**Data for processing:**
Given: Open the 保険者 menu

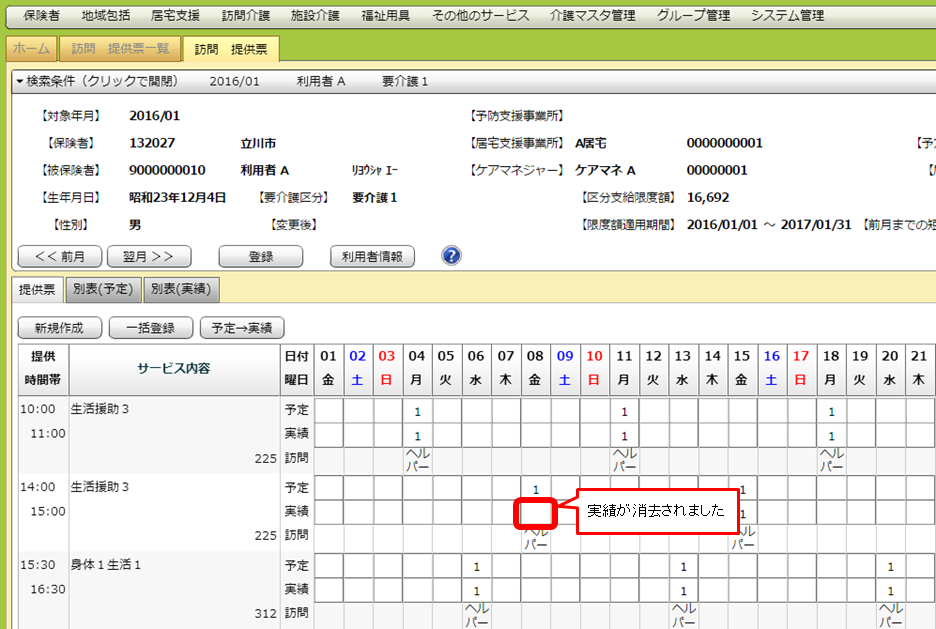Looking at the screenshot, I should pyautogui.click(x=41, y=15).
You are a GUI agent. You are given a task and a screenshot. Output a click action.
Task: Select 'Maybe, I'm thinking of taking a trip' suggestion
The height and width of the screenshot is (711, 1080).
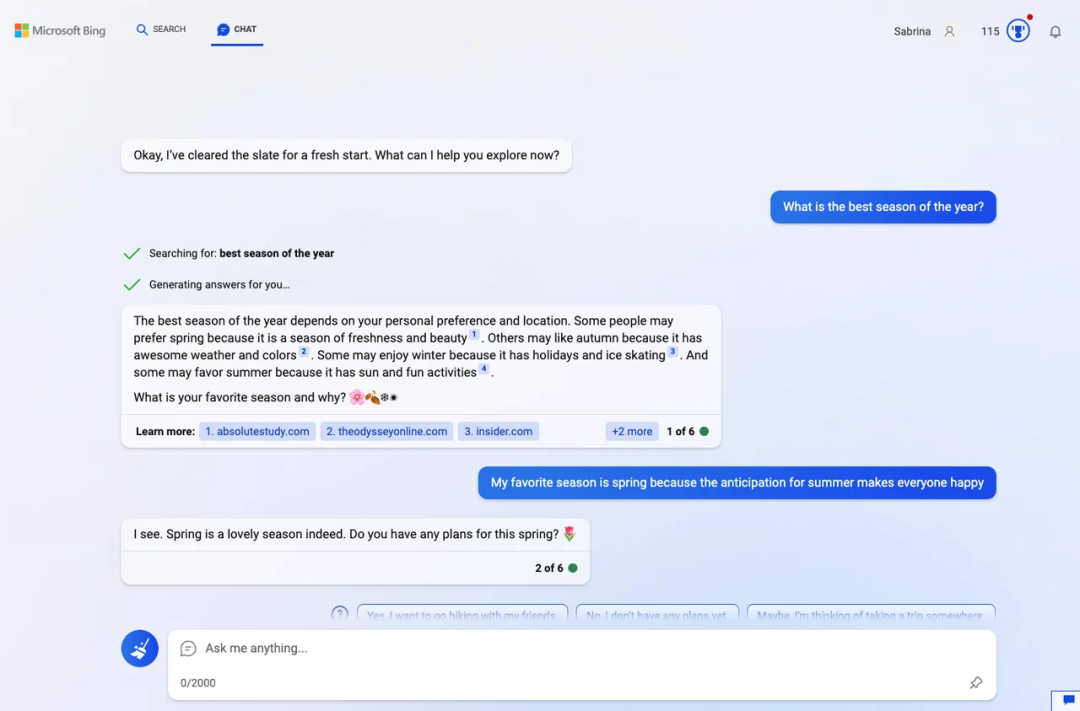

**Assignment:**
Return the entries verbatim, pictures excluded.

**Exercise response:**
Given: Open the 保険者 menu

Looking at the screenshot, I should pyautogui.click(x=41, y=15).
You are a GUI agent. You are given a task and a screenshot. Output a click action.
Task: Select 'Maybe, I'm thinking of taking a trip' suggestion
The height and width of the screenshot is (711, 1080).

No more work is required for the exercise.